▶ _Brief 1_
According to the book review, which two kinds of horror does Will Haunt You blend?
▶ _Brief 2_
Reproduce the part of the book review starting with "Also, how could" and going on through "to the reader.", word for word.

▶ _Extract_
Kirk fills Will Haunt You with a vibrant cast of characters from illustrating how time caught up with his bandmates in The Rising Dead all the way through the bizarre people he encounters while fully in the grips of the force behind Obsideo. But where his character work shines brightest is when he focuses the spotlight on Jesse and his wife Cassie. Jesse goes through three phases throughout the story. There was his time living the rockstar lifestyle surrounded by booze and mistakes, his life after The Accident where he tries to live the sort of life he thinks he should lead, and then his transformation as he faces the guilt and demons of his past during the crucible he finds himself in post-Obsideo. By providing readers a view of these three phases of his life, it makes his redemptive arc more powerful. The scenes between Cassie and Jesse are fantastic. There is a lot of love there but also some baggage, and seeing those feelings come to the surface and how they work through them together makes for some captivating scenes.

Also, how could I forget the person – or is it something else? – that orchestrates Jesse’s torment. Besides his seemingly omnipotent nature, the thing that is so terrifying is the level of knowledge he has of Jesse’s life and the level of planning that goes into carrying out something like this. Every possibility is accounted for. A lot of the time in horror – with the exception of slashers or similar subgenres – the creature or entity rarely has such intimate knowledge of the main character. Will Haunt You‘s antagonist is the polar opposite. He knows everything about Jesse, almost to an obsessive degree. Combining that sort of threat with the moments where Jesse breaks the fourth wall creates a real sense of paranoia that carries over to the reader.

Structurally, Will Haunt You gets a bit experimental at times. The plot is mostly linear, but there are instances where the fourth wall is not only broken, but obliterated, dragging the reader into the story. In the hands of a lesser writer, these scenes could have caused the narrative to unravel, but Kirk manages to make them an integral part of the plot and keep reader’s engaged. There’s also some scenes where Jesse’s internal dialogue becomes garbled and there are numbers injected into the middle of words. At first it looks like a typo, but when you learn of the reasoning behind it and how it ties into the overall plot, it just oozes a weirdness that’s pretty damn unsettling.

Will Haunt You is a blend of psychological and cosmic horror, filtered through Kirk’s unique imagination. There are touchstones of these subgenres throughout the story to help tether the reader to something familiar, but make no mistake, Will Haunt You is anything but ordinary. Kirk immerses readers in a mind-melting nightmare world and unleashes a unique set of horrors. Without going into spoilers, one of my favorite aspects of the novel was that for the most part, the horrors were heavily psychological. Don’t get me wrong, there is plenty of action, violence, and the occasional moment of gore, but that doesn’t seem to be the focal point. Rather than traditional scares, Kirk builds a sense of existential dread that permeates every page of Will Haunt You once Jesse realizes this isn’t just his friends messing with him. There’s something terrifying about not being able to trust your own mind and what you perceive as reality. What’s real? Who can he trust? Why is this group messing with him? Those are just a few of the mysteries that make Will Haunt You such an addictive read.

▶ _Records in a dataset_
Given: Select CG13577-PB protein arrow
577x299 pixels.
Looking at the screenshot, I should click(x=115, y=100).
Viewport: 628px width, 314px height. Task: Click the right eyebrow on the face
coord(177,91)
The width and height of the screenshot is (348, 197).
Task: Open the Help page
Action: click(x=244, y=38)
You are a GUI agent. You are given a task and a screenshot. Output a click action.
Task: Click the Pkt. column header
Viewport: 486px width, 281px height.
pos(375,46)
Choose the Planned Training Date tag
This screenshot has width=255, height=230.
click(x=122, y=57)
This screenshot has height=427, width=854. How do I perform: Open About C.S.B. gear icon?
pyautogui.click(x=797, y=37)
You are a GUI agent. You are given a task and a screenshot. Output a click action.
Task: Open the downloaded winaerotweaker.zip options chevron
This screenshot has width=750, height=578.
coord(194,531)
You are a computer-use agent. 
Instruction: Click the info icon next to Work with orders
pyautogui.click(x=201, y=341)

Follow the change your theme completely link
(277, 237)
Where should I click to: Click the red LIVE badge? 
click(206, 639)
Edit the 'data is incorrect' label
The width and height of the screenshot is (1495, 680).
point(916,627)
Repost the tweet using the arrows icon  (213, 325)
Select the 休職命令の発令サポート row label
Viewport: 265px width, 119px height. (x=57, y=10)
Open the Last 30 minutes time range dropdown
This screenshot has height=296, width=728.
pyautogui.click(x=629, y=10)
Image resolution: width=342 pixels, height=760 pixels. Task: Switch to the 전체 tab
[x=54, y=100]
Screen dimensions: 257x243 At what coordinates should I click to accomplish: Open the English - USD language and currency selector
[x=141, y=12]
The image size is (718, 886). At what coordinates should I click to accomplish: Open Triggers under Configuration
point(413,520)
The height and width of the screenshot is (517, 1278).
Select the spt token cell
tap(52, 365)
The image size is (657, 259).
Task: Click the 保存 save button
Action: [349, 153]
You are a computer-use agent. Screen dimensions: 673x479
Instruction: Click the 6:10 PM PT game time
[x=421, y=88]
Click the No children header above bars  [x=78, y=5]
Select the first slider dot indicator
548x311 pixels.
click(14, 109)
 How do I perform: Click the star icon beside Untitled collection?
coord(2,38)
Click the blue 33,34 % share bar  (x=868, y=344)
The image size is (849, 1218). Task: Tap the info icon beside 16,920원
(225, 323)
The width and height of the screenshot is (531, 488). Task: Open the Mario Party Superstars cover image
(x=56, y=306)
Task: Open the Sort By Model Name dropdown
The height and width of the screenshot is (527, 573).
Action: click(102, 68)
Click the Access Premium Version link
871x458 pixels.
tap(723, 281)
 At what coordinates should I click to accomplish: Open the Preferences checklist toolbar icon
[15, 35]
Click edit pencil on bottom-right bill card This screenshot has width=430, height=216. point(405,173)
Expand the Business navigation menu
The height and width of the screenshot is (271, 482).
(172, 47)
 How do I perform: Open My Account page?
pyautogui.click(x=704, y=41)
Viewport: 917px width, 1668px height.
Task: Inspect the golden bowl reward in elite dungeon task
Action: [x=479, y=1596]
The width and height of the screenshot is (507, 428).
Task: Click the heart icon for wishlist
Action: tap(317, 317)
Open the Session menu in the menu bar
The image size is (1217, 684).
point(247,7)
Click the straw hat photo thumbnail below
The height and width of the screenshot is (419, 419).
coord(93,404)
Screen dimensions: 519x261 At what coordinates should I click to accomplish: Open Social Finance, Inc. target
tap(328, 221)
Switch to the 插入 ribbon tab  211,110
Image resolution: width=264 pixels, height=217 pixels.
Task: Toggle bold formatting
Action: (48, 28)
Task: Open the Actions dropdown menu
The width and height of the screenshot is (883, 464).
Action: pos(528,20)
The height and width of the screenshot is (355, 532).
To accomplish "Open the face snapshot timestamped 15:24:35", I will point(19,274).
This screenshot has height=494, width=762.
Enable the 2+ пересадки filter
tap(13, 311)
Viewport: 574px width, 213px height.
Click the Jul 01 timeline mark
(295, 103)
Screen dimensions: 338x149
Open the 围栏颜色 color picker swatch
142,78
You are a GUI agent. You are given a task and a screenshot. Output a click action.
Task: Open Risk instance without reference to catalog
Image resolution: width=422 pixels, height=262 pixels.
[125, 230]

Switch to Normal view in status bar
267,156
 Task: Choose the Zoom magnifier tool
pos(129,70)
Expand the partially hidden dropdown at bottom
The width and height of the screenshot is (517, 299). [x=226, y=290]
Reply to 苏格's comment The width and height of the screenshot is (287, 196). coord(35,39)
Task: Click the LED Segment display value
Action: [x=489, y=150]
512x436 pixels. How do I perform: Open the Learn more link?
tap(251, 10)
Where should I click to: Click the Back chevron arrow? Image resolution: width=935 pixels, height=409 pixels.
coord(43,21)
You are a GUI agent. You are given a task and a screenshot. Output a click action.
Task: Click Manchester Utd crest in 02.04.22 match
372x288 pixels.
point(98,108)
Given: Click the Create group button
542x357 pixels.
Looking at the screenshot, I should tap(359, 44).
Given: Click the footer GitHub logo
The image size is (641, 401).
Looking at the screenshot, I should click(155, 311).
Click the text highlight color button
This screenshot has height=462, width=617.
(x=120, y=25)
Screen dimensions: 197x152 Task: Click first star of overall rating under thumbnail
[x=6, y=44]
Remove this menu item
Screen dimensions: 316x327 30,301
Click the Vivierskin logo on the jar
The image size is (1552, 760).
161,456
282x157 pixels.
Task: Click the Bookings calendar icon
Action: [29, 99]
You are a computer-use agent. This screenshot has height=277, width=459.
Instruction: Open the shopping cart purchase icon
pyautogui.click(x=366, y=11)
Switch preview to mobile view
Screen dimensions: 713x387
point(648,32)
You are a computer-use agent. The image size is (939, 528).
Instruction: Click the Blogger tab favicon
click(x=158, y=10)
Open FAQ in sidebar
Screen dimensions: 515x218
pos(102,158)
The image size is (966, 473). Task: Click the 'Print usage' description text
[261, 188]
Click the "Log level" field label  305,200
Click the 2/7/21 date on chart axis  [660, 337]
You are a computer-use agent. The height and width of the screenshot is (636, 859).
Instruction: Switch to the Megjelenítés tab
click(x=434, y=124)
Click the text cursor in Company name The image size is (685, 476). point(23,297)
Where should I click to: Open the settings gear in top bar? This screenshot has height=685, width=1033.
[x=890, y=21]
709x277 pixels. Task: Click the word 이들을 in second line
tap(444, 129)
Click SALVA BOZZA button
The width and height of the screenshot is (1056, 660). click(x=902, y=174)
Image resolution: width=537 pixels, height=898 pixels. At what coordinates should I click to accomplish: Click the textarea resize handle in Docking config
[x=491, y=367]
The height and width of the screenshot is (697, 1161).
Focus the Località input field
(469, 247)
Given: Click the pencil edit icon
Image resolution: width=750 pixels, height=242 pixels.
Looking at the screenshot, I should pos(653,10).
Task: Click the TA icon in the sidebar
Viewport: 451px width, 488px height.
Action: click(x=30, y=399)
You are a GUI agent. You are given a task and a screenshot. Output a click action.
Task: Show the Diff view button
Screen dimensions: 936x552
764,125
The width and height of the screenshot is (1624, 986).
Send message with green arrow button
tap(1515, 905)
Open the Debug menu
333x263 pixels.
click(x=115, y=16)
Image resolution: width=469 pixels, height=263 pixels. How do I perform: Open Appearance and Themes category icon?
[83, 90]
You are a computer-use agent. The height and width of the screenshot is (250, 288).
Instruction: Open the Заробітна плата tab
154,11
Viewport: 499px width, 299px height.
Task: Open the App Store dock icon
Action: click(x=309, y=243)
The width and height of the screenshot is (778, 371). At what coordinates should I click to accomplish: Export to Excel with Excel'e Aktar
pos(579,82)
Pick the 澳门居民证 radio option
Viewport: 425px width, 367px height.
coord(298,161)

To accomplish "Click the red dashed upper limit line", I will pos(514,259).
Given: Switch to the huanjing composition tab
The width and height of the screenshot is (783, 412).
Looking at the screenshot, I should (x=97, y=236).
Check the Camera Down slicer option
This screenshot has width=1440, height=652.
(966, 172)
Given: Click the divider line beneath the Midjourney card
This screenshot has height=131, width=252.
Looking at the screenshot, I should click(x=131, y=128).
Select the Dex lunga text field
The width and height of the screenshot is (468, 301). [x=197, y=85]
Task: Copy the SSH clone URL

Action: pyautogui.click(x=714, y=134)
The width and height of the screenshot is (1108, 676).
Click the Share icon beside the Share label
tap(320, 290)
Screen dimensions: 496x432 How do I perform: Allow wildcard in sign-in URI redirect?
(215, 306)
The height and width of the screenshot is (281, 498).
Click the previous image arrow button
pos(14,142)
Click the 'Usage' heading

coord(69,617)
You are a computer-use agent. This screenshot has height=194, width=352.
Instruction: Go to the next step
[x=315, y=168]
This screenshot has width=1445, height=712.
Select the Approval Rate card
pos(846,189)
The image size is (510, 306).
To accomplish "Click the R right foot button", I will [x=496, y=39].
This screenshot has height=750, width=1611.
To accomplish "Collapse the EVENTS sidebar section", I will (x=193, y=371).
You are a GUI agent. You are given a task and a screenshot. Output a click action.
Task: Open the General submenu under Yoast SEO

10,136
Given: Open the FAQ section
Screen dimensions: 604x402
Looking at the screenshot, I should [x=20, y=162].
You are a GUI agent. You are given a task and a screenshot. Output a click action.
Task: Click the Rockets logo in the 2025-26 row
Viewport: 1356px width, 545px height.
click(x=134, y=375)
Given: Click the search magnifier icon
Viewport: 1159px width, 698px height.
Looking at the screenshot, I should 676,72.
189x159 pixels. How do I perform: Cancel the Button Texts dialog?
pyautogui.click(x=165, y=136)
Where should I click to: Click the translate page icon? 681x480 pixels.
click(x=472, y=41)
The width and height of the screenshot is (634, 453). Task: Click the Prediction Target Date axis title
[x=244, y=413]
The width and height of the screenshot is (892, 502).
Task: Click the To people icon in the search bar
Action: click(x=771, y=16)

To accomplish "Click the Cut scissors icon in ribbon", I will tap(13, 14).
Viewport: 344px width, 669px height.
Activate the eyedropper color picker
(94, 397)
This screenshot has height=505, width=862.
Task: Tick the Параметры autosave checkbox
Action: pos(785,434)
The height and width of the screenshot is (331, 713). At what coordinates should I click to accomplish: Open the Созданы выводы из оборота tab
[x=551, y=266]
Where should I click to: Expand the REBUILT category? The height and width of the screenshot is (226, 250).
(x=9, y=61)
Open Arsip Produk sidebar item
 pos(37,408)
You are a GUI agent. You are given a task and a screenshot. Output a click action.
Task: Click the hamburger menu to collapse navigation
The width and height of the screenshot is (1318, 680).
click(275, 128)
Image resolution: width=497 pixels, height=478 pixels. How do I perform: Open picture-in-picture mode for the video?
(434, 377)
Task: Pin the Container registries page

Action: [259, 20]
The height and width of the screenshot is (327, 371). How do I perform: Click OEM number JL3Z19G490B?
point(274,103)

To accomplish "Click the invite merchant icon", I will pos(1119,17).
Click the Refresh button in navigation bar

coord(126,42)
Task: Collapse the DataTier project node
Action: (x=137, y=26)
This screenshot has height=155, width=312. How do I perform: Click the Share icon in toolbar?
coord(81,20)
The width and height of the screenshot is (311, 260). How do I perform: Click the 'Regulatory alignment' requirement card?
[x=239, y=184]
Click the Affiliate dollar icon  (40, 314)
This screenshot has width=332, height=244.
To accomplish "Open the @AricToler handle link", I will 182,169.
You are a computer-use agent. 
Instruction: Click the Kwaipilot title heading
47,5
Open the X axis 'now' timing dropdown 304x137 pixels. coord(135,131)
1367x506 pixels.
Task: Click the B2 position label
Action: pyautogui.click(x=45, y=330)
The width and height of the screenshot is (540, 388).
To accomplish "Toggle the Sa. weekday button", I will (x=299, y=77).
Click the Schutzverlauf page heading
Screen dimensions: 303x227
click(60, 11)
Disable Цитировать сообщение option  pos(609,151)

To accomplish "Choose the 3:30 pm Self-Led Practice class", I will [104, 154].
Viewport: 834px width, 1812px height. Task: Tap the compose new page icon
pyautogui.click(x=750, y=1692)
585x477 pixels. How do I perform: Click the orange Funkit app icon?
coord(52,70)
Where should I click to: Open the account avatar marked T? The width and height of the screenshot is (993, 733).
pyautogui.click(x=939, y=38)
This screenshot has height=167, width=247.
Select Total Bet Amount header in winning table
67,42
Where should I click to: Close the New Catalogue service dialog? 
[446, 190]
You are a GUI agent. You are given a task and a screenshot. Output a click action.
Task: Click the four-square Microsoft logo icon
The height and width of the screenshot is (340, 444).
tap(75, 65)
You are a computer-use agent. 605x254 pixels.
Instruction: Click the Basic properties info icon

▶ _Response box 1_
Psychological and cosmic horror.

▶ _Response box 2_
Also, how could I forget the person – or is it something else? – that orchestrates Jesse’s torment. Besides his seemingly omnipotent nature, the thing that is so terrifying is the level of knowledge he has of Jesse’s life and the level of planning that goes into carrying out something like this. Every possibility is accounted for. A lot of the time in horror – with the exception of slashers or similar subgenres – the creature or entity rarely has such intimate knowledge of the main character. Will Haunt You‘s antagonist is the polar opposite. He knows everything about Jesse, almost to an obsessive degree. Combining that sort of threat with the moments where Jesse breaks the fourth wall creates a real sense of paranoia that carries over to the reader.